Anyhow, the problem I have is that the complex number is inside the Bessel Function, and I was having a hard time figuring out how to handle that for my model. I’ve came up with an idea, but wanted to run it past some more eyes.
Ok, so since the stiffness, c11, is complex, the velocity is also complex, so you can sub in vp = vr – i * vi, where vr is the real component of velocity, and vi is the imaginary component. So the term inside the Bessel function becomes:
(omega * r) / (vr – i * vi)
My thought was, what happens if you multiply the top and bottom by (vr + i * vi)? If I’m doing the math right, I get:
(omega * r * (vr + i * vi))/(vr^2 + vi^2)

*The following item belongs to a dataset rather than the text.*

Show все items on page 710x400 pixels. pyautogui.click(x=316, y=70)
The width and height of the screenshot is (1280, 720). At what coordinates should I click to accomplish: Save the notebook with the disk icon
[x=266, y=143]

The bottom term is just the square of the magnitude of the complex velocity, ie |vp|^2. Splitting things up a bit, and subbing in term |k| = omega/|vp| you get:
|k| * r * vr/|vp| + i * |k| * r * vi/|vp|
Basically, the left hand side looks just like the “k * r” term in the original formula multiplied by a term that is just the magnitude of the real over the magnitude of the complex velocities. The right hand side is just the imaginary version of the same. Now, |k|, vr, vi, and |vp| are all just constants based on the density, the static stiffness, the quality factor of the material, and the driving frequency of the system.
So, the Bessel functions appear to be in a form like this:
J0 ((A + i * B) *r)
The two big questions I have (other than have I made any obvious math errors so far?) are:
1. Are Bessel Functions distributive?
Ie, does J0 ((A + i * B) *r) = J0 (A*r) + J0 (i*B*r)?
2. Since the Modified Bessel Function (I), is represented as In(x)=(-1)^n * Jn(ix), can I then rewrite this all as: J0((A+i*B) * r) = J0 (A*r) + I0(B*r)?
If both of those are true, I may finally have figured this out. Can anyone shed any light on that?